_EXERCISE_. Only an exact repetition of the lines from the one that holds "The height and width of the screenshot is (700, 1230)." to the end of the records is wanted.

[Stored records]
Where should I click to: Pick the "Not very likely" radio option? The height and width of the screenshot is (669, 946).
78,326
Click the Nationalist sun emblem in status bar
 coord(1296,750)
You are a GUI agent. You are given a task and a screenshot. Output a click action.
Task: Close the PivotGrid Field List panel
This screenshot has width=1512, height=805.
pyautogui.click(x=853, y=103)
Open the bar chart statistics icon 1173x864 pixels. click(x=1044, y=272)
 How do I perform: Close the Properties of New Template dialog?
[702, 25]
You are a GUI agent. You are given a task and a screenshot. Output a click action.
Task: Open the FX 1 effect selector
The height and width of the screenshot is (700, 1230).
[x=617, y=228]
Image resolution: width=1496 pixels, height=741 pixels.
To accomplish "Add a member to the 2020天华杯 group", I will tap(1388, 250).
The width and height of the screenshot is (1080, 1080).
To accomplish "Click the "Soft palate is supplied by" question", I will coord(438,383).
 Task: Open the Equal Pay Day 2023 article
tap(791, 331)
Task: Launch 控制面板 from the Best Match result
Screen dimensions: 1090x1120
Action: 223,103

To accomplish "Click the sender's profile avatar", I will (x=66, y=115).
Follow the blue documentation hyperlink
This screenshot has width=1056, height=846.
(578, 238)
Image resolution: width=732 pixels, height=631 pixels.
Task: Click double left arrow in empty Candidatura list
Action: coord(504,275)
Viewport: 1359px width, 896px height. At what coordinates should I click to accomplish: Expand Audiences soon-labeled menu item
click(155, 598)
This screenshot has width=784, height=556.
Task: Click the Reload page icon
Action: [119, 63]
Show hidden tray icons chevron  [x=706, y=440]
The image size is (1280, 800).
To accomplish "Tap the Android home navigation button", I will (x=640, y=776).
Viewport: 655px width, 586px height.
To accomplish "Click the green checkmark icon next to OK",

_EXPECTED OUTPUT_.
The height and width of the screenshot is (700, 1230).
[x=617, y=228]
Image resolution: width=1496 pixels, height=741 pixels.
To accomplish "Add a member to the 2020天华杯 group", I will tap(1388, 250).
The width and height of the screenshot is (1080, 1080).
To accomplish "Click the "Soft palate is supplied by" question", I will coord(438,383).
 Task: Open the Equal Pay Day 2023 article
tap(791, 331)
Task: Launch 控制面板 from the Best Match result
Screen dimensions: 1090x1120
Action: 223,103

To accomplish "Click the sender's profile avatar", I will (x=66, y=115).
Follow the blue documentation hyperlink
This screenshot has width=1056, height=846.
(578, 238)
Image resolution: width=732 pixels, height=631 pixels.
Task: Click double left arrow in empty Candidatura list
Action: coord(504,275)
Viewport: 1359px width, 896px height. At what coordinates should I click to accomplish: Expand Audiences soon-labeled menu item
click(155, 598)
This screenshot has width=784, height=556.
Task: Click the Reload page icon
Action: [119, 63]
Show hidden tray icons chevron  [x=706, y=440]
The image size is (1280, 800).
To accomplish "Tap the Android home navigation button", I will (x=640, y=776).
Viewport: 655px width, 586px height.
To accomplish "Click the green checkmark icon next to OK",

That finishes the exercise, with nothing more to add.